# RECORD SET:
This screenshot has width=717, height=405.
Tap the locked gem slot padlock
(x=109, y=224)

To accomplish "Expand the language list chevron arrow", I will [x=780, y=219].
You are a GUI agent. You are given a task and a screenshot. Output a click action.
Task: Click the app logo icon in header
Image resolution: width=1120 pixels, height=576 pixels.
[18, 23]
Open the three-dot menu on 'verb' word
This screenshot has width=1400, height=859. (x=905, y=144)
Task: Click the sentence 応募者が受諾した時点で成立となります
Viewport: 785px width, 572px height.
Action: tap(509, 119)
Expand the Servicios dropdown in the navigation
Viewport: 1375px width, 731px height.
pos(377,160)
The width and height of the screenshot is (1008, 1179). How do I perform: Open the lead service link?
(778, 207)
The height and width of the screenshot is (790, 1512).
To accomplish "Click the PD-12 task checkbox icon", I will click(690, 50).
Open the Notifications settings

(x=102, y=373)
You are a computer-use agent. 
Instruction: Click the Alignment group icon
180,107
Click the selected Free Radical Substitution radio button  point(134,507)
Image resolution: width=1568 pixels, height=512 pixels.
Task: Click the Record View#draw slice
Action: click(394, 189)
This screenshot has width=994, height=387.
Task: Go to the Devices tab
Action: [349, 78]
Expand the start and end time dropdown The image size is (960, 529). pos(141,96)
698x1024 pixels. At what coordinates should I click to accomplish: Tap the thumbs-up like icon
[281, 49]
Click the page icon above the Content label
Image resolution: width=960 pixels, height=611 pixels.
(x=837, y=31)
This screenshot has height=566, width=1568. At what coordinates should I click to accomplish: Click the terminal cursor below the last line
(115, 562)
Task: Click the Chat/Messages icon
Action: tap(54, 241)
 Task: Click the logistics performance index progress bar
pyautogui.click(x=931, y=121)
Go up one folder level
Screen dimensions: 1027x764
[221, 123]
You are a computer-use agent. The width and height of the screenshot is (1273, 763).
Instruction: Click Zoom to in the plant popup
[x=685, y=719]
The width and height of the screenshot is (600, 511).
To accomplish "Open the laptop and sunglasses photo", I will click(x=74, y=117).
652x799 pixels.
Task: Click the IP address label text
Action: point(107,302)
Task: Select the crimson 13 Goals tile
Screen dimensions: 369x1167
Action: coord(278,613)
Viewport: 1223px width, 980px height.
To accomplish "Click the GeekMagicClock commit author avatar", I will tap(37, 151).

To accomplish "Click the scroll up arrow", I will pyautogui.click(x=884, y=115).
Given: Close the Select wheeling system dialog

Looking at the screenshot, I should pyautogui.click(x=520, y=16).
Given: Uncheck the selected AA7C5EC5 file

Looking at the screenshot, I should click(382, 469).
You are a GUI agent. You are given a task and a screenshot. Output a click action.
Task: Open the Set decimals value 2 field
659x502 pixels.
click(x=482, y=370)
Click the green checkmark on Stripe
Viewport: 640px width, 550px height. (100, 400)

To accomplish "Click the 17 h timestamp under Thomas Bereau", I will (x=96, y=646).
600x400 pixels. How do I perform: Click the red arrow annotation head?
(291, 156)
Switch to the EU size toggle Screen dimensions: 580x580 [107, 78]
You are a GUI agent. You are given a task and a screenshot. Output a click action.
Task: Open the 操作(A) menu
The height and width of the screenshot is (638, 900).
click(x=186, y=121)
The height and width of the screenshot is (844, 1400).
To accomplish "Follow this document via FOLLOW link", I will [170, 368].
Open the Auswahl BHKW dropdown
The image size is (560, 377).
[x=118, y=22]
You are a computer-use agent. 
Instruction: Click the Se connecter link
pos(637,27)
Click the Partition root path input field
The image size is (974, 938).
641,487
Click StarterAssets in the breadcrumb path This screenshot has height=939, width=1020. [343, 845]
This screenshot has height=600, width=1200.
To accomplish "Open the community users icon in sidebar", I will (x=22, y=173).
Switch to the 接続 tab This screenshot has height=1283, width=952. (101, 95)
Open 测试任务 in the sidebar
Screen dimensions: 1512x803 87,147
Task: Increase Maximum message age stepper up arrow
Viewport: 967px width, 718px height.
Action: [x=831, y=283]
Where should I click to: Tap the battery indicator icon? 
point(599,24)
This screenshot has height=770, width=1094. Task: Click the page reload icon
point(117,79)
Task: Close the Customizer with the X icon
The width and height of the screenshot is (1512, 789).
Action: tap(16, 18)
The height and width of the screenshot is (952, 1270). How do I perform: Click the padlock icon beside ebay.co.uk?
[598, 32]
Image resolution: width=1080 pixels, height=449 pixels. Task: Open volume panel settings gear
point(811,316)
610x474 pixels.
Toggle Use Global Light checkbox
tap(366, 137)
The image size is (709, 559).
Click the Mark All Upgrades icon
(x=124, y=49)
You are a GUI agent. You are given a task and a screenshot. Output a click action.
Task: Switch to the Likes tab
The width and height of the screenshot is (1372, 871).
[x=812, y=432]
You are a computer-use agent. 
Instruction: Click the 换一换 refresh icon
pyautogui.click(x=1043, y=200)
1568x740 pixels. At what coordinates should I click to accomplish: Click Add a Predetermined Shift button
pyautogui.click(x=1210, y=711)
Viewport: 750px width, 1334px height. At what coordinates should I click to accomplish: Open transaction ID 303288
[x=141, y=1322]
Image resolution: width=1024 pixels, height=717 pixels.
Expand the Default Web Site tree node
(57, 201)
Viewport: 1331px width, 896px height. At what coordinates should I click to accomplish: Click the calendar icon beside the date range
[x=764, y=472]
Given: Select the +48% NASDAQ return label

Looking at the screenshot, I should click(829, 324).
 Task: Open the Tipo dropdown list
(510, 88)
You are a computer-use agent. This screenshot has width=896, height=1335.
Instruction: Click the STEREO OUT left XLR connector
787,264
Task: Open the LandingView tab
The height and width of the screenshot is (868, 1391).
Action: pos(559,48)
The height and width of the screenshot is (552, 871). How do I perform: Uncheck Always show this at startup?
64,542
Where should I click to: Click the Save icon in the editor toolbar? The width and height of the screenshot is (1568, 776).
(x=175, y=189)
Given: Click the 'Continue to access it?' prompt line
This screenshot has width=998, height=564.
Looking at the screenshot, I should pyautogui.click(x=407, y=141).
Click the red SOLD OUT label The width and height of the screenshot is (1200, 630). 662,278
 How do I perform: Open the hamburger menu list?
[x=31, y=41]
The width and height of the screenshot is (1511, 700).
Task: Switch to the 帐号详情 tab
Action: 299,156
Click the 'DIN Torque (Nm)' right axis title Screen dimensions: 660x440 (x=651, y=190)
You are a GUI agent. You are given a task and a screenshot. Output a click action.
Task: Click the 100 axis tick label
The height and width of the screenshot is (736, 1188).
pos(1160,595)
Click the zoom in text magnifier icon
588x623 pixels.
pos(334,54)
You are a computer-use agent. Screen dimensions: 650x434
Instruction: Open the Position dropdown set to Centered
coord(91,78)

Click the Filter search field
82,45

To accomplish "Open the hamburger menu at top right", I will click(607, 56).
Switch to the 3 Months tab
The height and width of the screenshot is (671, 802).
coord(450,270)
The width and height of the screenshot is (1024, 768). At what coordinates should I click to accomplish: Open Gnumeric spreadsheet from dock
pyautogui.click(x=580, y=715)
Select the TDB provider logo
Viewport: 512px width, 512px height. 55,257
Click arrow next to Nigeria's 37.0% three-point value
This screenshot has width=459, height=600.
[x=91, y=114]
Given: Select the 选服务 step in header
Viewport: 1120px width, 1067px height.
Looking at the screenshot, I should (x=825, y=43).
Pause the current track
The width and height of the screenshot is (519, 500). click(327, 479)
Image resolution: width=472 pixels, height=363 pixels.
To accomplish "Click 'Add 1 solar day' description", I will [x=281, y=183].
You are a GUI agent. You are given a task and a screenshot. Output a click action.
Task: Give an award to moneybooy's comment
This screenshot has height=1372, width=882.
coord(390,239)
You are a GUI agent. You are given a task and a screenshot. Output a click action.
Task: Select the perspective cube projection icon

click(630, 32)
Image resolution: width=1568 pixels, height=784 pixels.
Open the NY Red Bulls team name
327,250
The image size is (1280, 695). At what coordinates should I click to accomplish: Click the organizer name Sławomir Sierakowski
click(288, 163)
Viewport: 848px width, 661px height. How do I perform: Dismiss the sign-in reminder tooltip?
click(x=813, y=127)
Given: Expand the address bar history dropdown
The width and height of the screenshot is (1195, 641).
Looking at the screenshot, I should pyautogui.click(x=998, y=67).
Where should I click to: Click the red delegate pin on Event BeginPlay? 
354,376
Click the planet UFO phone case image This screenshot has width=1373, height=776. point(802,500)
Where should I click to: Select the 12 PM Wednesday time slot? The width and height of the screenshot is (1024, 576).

# WRITTEN INSTRUCTION:
Pull every line from the listing above that contains the word "padlock", and copy each one out. Case counts.

# THE ANSWER:
Tap the locked gem slot padlock
The height and width of the screenshot is (952, 1270). How do I perform: Click the padlock icon beside ebay.co.uk?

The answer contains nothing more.